What is required:
From the listing below, pick out each line with the word "Select".

Supplied records:

-- Opening Marker --

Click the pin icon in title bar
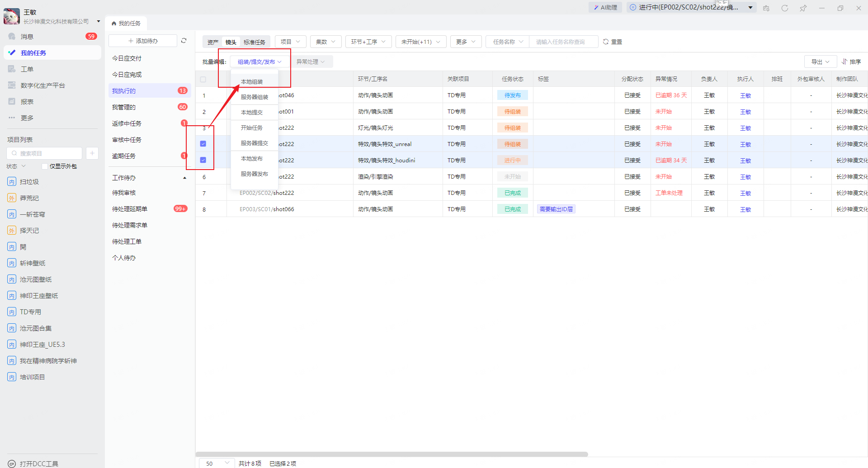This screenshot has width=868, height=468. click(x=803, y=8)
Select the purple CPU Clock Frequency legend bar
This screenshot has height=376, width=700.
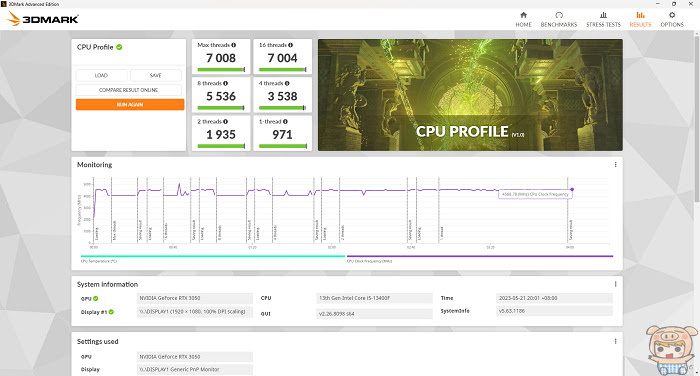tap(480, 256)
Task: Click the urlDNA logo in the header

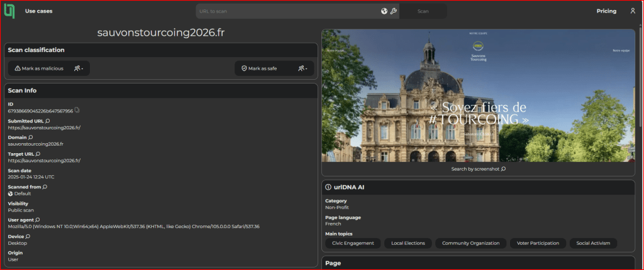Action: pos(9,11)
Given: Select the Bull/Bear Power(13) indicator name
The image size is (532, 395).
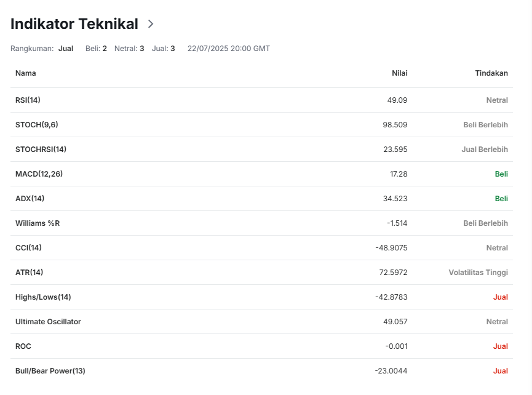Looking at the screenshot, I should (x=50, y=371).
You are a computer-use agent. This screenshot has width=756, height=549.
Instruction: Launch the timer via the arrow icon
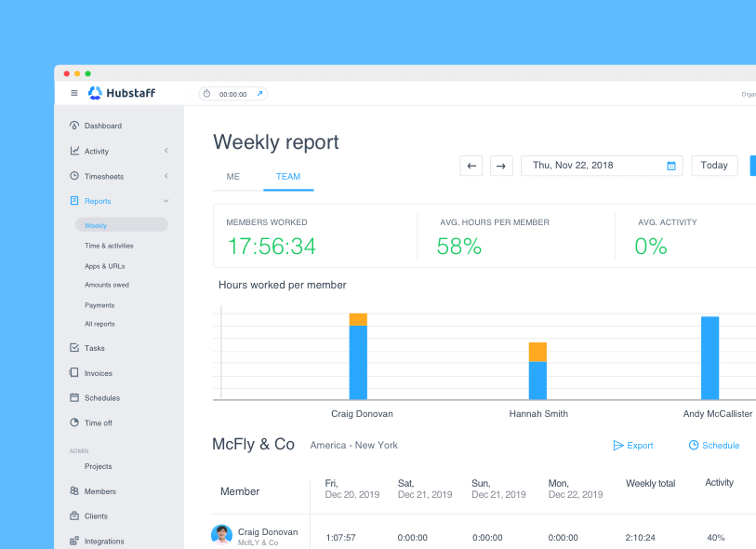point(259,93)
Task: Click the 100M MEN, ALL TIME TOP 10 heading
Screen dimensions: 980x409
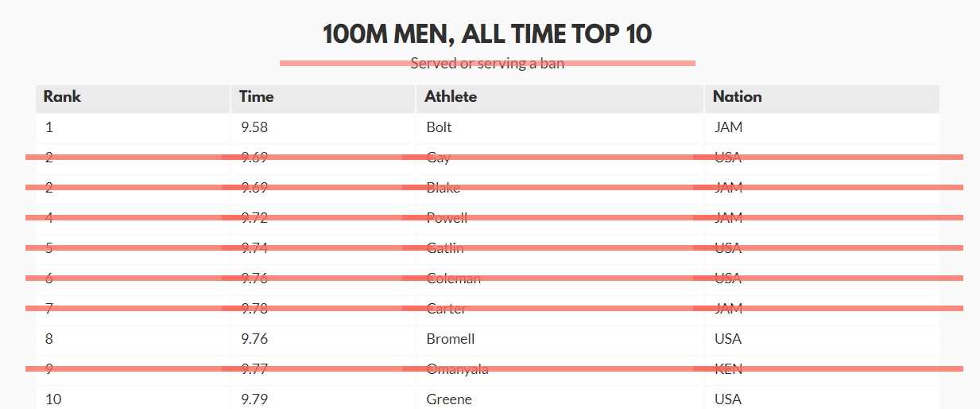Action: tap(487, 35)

-- Closing Marker --

Solution:
Select the purple CPU Clock Frequency legend bar
Given: Select the Bull/Bear Power(13) indicator name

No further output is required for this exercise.